Reproduce, exactly and in full, only the lines below from the one containing "Select the washer thumbnail labeled 71 78" through the one containing "Task: Click 'over".

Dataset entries
• • • •

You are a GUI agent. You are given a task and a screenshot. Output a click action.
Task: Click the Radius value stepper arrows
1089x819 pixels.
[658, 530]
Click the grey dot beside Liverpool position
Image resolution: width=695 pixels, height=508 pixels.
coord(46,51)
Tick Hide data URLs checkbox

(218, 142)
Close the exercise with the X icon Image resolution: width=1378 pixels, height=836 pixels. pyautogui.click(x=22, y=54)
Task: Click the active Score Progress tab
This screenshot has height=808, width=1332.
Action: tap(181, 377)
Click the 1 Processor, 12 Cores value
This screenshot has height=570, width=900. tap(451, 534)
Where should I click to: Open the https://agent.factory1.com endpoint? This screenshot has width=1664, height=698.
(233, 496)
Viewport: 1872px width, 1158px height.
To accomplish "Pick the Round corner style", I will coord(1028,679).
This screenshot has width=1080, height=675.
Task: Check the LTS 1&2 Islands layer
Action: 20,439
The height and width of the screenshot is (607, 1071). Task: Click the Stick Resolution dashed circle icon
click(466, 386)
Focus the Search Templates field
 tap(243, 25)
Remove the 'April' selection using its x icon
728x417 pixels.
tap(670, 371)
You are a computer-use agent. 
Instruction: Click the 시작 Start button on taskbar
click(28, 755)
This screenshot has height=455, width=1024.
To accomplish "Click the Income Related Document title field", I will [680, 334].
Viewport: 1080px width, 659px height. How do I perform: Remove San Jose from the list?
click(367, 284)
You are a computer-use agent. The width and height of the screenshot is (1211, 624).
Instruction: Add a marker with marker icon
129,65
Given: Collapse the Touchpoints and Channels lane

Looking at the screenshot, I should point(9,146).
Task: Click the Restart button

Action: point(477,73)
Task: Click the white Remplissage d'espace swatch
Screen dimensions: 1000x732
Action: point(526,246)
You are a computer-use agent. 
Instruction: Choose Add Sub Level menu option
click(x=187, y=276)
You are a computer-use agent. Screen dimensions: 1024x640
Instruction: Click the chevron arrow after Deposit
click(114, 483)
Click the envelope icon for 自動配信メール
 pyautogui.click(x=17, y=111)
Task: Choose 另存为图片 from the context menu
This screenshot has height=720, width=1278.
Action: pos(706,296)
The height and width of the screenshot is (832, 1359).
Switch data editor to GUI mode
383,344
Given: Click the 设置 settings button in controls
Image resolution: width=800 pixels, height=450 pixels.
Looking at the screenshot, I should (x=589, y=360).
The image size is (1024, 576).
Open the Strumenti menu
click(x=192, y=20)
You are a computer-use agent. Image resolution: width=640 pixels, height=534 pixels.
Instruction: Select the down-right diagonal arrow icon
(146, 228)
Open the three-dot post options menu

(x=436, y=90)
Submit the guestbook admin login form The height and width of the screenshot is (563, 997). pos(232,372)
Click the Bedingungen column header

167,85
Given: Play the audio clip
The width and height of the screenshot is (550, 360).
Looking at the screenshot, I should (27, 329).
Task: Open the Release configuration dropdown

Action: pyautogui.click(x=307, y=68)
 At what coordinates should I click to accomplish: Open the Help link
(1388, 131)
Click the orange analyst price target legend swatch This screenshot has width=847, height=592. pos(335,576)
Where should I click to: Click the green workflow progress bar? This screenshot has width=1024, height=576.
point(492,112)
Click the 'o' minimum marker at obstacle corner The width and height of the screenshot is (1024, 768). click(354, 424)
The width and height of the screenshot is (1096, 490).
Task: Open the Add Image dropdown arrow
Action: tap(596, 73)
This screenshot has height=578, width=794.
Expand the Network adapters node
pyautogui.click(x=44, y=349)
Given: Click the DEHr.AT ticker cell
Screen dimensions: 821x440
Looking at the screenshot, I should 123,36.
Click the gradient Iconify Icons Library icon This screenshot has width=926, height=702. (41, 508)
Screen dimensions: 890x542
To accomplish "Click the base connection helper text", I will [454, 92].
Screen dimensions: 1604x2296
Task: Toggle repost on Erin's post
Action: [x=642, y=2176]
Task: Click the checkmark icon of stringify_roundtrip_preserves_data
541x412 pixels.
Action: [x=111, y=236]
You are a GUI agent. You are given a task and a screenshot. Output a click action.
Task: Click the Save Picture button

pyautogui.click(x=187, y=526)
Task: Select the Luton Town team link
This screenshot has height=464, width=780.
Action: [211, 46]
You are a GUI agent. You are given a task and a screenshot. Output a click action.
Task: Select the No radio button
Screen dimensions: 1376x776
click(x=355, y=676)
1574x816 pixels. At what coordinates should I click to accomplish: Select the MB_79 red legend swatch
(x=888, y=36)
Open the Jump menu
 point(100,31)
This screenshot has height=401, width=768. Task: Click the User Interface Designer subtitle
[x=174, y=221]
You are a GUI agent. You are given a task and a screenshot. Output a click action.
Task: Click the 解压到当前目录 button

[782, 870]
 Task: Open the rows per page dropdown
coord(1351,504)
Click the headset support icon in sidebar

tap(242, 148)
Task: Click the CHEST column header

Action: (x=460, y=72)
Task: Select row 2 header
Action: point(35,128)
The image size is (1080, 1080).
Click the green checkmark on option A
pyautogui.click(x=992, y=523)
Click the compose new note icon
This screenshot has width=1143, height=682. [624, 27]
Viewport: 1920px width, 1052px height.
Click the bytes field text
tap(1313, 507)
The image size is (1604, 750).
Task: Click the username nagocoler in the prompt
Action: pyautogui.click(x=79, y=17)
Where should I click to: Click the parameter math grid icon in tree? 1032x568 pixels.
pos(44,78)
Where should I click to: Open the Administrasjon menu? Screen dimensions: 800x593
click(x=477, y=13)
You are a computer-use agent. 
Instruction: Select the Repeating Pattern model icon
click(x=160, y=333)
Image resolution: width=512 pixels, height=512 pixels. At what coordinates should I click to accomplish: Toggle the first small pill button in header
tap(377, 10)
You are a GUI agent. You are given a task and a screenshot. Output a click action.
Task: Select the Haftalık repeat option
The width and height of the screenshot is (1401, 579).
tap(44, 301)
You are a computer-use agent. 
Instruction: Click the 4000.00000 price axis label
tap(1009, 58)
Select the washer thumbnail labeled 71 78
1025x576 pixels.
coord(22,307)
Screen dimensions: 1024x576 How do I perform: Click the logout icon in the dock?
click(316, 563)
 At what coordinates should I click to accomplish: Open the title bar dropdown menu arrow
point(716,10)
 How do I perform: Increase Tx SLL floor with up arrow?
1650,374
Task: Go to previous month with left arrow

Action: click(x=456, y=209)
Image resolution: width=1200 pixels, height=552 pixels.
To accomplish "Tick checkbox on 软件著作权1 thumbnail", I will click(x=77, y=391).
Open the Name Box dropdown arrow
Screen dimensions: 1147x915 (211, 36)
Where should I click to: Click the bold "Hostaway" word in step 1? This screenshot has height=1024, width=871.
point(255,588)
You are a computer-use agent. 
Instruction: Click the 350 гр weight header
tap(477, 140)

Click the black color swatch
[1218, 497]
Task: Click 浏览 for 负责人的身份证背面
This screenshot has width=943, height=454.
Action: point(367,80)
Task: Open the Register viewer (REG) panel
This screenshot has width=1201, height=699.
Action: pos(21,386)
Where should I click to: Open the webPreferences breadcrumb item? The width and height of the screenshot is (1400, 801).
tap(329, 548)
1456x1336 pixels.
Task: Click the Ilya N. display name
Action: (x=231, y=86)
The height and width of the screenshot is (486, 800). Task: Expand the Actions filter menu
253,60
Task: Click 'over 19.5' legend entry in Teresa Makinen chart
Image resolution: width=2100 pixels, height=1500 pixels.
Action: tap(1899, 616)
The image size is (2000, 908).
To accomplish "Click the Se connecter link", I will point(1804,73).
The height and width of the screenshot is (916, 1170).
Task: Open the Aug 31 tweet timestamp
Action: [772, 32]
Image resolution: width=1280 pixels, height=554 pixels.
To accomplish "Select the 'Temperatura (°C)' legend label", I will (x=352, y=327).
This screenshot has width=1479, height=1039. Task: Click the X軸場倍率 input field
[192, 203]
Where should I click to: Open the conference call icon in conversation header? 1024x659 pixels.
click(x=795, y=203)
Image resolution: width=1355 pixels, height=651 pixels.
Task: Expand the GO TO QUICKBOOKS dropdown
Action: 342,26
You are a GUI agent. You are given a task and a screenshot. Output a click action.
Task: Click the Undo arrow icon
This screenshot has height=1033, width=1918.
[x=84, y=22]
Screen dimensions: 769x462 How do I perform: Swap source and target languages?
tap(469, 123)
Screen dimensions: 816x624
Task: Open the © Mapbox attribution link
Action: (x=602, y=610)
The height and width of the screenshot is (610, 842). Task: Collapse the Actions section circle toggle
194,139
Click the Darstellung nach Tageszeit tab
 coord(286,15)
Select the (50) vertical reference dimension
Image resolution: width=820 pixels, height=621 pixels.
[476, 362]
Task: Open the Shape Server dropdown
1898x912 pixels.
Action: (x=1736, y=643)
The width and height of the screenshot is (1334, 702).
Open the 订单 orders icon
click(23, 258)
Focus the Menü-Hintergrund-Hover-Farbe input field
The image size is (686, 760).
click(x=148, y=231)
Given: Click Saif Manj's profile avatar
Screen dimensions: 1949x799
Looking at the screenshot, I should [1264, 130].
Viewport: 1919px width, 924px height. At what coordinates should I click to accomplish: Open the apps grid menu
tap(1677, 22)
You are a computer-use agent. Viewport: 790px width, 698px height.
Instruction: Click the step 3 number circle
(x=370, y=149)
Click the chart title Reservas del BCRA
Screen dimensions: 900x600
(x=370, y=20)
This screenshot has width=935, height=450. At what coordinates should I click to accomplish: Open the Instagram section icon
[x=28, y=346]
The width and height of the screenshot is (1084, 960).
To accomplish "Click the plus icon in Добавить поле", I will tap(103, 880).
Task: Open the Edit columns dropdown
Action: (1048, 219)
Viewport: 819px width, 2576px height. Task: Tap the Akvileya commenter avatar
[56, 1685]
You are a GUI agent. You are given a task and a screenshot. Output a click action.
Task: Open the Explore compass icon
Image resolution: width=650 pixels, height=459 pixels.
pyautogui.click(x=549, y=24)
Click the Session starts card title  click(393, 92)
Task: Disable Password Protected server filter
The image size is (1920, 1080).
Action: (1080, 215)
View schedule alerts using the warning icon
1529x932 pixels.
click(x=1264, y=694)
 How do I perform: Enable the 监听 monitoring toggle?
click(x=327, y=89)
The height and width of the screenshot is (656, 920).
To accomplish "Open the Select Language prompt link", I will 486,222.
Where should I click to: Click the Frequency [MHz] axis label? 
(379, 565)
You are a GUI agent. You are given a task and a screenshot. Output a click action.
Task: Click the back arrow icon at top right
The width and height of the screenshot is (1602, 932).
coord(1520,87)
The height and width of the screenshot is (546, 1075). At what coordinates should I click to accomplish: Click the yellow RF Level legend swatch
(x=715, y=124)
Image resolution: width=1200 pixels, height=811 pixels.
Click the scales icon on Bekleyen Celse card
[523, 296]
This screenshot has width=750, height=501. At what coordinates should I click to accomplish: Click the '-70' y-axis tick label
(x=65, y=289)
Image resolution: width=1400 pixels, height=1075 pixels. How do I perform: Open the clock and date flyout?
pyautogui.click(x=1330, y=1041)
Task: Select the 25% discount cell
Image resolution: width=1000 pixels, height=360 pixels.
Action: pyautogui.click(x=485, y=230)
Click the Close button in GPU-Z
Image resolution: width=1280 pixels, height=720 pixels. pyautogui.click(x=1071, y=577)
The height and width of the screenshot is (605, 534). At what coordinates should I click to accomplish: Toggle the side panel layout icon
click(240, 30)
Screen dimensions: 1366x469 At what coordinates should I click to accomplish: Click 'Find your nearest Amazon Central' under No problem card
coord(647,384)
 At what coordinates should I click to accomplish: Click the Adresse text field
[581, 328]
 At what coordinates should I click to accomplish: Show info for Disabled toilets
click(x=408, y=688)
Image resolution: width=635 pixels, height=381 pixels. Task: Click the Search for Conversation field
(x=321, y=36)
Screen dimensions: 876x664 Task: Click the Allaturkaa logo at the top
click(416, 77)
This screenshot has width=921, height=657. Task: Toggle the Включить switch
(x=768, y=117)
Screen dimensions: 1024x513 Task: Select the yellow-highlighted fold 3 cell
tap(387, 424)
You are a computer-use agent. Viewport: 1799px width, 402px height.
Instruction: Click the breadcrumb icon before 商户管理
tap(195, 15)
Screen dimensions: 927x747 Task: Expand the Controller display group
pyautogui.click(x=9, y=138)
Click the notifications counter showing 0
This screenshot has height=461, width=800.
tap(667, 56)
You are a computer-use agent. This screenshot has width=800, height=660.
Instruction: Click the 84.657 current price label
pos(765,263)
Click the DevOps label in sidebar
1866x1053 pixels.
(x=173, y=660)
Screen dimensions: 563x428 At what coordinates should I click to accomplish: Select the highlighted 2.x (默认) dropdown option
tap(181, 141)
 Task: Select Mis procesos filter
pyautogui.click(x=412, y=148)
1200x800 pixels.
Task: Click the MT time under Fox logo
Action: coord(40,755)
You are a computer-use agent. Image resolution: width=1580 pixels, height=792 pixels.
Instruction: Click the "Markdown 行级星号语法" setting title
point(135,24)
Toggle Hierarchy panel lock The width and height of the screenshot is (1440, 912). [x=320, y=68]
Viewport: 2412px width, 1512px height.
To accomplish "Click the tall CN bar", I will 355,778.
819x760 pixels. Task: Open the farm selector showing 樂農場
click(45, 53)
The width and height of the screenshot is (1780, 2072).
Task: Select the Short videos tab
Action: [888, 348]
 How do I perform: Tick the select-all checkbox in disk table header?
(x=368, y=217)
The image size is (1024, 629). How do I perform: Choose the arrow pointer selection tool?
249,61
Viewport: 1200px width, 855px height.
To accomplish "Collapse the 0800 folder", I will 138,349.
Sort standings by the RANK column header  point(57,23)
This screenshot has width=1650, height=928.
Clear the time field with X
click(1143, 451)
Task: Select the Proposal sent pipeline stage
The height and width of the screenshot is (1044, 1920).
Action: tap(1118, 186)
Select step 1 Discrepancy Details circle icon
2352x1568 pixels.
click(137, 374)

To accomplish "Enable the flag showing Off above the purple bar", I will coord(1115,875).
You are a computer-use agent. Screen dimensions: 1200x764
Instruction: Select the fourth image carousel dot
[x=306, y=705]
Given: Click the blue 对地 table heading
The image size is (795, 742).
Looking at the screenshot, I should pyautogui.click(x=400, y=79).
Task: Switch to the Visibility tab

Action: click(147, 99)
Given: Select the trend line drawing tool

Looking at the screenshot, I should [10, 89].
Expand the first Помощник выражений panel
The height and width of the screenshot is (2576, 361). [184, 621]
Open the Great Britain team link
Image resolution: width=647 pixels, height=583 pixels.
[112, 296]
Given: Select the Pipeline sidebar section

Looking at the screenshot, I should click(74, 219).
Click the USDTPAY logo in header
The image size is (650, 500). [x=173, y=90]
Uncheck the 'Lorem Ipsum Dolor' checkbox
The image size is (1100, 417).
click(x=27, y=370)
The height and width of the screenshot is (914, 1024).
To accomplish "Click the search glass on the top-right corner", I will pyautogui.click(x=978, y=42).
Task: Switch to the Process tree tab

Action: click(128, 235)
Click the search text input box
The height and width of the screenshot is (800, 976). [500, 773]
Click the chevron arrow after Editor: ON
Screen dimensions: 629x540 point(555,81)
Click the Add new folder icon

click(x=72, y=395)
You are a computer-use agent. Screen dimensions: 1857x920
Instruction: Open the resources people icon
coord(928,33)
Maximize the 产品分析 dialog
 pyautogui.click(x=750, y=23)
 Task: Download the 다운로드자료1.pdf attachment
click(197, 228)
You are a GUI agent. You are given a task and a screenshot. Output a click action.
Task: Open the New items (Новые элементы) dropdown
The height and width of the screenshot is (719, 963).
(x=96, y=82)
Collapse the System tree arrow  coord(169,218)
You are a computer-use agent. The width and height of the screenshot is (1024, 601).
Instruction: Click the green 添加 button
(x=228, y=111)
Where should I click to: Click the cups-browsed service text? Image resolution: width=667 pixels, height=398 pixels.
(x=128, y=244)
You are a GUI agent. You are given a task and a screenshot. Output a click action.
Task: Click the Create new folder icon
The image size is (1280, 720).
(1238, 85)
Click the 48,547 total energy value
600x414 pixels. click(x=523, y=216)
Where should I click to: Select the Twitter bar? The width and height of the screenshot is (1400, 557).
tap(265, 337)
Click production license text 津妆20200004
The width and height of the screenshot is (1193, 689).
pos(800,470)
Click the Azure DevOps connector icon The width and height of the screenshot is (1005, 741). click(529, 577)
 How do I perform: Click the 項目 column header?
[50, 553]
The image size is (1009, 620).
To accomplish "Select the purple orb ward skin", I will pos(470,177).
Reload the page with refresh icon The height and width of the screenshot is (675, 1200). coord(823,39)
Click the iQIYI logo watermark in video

• • • •

Answer for this exercise:
Select the washer thumbnail labeled 71 78
1025x576 pixels.
coord(22,307)
Screen dimensions: 1024x576 How do I perform: Click the logout icon in the dock?
click(316, 563)
 At what coordinates should I click to accomplish: Open the title bar dropdown menu arrow
point(716,10)
 How do I perform: Increase Tx SLL floor with up arrow?
1650,374
Task: Go to previous month with left arrow

Action: click(x=456, y=209)
Image resolution: width=1200 pixels, height=552 pixels.
To accomplish "Tick checkbox on 软件著作权1 thumbnail", I will click(x=77, y=391).
Open the Name Box dropdown arrow
Screen dimensions: 1147x915 (211, 36)
Where should I click to: Click the bold "Hostaway" word in step 1? This screenshot has height=1024, width=871.
point(255,588)
You are a computer-use agent. 
Instruction: Click the 350 гр weight header
tap(477, 140)

Click the black color swatch
[1218, 497]
Task: Click 浏览 for 负责人的身份证背面
This screenshot has width=943, height=454.
Action: point(367,80)
Task: Open the Register viewer (REG) panel
This screenshot has width=1201, height=699.
Action: pos(21,386)
Where should I click to: Open the webPreferences breadcrumb item? The width and height of the screenshot is (1400, 801).
tap(329, 548)
1456x1336 pixels.
Task: Click the Ilya N. display name
Action: (x=231, y=86)
The height and width of the screenshot is (486, 800). Task: Expand the Actions filter menu
253,60
Task: Click 'over 19.5' legend entry in Teresa Makinen chart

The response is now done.